Aim of the task –
Look over the entries that follow. Report how many lines contain "tick", with nothing else.

Collected data:
*-*-*

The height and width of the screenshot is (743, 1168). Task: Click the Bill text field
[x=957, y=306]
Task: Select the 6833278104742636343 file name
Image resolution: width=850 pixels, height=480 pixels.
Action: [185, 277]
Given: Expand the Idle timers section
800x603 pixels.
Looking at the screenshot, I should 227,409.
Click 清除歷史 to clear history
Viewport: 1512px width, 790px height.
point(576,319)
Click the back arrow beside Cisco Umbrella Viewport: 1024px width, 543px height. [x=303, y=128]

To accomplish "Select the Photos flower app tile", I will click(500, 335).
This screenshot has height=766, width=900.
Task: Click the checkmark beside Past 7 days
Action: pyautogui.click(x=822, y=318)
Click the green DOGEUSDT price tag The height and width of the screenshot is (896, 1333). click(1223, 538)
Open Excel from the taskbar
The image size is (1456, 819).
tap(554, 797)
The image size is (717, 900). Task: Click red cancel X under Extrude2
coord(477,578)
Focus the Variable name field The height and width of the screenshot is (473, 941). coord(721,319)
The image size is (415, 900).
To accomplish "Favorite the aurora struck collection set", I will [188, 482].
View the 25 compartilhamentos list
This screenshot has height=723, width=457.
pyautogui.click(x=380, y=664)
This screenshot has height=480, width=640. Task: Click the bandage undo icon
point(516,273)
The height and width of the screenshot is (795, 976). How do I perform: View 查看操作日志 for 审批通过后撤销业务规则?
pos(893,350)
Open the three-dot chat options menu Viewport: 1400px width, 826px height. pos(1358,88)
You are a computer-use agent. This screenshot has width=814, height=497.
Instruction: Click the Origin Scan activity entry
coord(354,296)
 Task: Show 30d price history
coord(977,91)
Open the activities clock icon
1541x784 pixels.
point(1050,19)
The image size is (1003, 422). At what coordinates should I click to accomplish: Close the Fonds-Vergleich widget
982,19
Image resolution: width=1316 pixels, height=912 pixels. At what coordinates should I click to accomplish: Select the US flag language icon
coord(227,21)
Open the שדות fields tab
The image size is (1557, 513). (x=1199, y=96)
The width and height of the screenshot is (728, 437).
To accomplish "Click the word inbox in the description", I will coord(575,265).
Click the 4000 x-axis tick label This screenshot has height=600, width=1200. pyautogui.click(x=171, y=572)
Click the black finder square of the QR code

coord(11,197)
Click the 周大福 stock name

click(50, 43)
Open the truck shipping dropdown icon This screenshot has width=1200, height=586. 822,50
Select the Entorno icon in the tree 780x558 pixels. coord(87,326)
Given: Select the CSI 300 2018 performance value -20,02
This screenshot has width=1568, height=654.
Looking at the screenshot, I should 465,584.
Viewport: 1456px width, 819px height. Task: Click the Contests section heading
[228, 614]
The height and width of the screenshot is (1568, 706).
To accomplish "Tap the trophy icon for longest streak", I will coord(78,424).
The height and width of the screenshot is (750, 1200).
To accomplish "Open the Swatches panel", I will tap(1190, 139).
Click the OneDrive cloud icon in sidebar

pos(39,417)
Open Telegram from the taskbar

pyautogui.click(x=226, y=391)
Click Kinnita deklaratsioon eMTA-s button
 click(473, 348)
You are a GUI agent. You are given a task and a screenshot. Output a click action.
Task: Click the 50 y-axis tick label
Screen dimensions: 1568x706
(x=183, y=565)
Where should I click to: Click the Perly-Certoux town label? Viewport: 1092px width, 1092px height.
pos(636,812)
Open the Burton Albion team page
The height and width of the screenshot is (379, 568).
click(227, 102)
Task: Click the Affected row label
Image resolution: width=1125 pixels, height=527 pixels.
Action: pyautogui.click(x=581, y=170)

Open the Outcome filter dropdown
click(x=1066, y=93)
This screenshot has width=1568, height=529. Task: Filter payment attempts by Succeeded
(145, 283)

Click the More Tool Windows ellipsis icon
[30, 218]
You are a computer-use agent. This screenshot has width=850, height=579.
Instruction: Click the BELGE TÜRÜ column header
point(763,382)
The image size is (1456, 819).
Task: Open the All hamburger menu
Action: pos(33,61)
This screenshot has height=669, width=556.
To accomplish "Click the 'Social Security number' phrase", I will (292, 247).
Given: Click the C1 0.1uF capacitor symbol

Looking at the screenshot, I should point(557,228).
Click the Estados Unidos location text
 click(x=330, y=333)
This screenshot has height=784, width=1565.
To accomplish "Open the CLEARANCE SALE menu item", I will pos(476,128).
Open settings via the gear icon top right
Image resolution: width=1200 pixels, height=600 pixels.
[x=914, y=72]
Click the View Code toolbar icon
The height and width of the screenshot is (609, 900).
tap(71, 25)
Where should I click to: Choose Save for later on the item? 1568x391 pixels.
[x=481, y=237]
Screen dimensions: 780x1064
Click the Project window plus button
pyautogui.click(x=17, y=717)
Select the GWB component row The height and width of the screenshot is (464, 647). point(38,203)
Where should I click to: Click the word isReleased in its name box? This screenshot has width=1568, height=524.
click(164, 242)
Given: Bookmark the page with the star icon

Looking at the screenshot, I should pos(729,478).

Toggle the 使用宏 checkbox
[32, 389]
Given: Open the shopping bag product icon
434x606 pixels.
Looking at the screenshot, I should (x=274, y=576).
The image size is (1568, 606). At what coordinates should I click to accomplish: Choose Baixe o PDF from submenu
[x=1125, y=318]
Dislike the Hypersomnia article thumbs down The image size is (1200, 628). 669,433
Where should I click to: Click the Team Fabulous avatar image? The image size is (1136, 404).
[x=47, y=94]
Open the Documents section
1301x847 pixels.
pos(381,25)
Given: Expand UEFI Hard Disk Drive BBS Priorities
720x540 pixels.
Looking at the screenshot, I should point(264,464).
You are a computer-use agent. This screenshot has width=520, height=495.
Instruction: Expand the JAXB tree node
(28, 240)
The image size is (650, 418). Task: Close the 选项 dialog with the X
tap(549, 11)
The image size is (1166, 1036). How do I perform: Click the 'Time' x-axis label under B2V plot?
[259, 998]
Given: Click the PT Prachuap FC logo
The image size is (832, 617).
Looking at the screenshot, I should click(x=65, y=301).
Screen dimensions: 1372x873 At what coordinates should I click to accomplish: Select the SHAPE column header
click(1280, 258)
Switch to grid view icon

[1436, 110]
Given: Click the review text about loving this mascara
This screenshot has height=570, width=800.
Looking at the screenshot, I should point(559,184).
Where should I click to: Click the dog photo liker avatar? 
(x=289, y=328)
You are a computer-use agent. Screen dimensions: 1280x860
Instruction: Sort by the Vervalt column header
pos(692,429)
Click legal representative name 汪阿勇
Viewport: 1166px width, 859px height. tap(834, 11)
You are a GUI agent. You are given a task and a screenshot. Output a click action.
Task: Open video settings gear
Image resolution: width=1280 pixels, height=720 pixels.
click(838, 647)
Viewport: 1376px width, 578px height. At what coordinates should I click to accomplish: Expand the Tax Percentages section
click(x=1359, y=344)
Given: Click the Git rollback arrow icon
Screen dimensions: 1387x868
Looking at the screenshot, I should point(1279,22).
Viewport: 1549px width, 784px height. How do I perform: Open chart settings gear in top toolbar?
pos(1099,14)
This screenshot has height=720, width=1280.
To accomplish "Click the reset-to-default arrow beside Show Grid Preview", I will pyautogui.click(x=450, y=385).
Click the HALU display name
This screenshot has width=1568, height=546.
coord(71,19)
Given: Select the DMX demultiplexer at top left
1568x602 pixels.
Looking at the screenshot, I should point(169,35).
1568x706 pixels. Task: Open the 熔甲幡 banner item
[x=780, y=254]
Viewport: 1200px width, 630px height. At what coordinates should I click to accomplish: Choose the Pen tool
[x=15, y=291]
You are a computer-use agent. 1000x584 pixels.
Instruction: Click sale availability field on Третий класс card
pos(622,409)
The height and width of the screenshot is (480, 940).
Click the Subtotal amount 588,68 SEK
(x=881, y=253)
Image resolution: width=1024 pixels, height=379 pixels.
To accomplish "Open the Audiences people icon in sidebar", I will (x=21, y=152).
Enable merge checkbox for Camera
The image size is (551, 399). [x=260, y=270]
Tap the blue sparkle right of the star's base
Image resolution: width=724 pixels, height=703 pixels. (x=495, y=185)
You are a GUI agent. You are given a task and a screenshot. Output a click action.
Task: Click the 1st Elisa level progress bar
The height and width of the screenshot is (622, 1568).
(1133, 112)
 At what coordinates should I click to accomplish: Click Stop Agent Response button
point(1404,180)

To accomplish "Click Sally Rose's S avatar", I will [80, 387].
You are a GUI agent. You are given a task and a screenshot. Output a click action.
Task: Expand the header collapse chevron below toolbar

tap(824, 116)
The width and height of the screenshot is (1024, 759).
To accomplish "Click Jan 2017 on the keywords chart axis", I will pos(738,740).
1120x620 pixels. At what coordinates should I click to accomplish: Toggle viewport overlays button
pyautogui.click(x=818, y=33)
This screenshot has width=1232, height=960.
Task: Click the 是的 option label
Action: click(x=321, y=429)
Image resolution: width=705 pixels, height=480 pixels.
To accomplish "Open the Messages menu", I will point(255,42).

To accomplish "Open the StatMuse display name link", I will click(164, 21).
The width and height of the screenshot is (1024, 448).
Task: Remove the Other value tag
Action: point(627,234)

*-*-*

Solution to this exercise –
2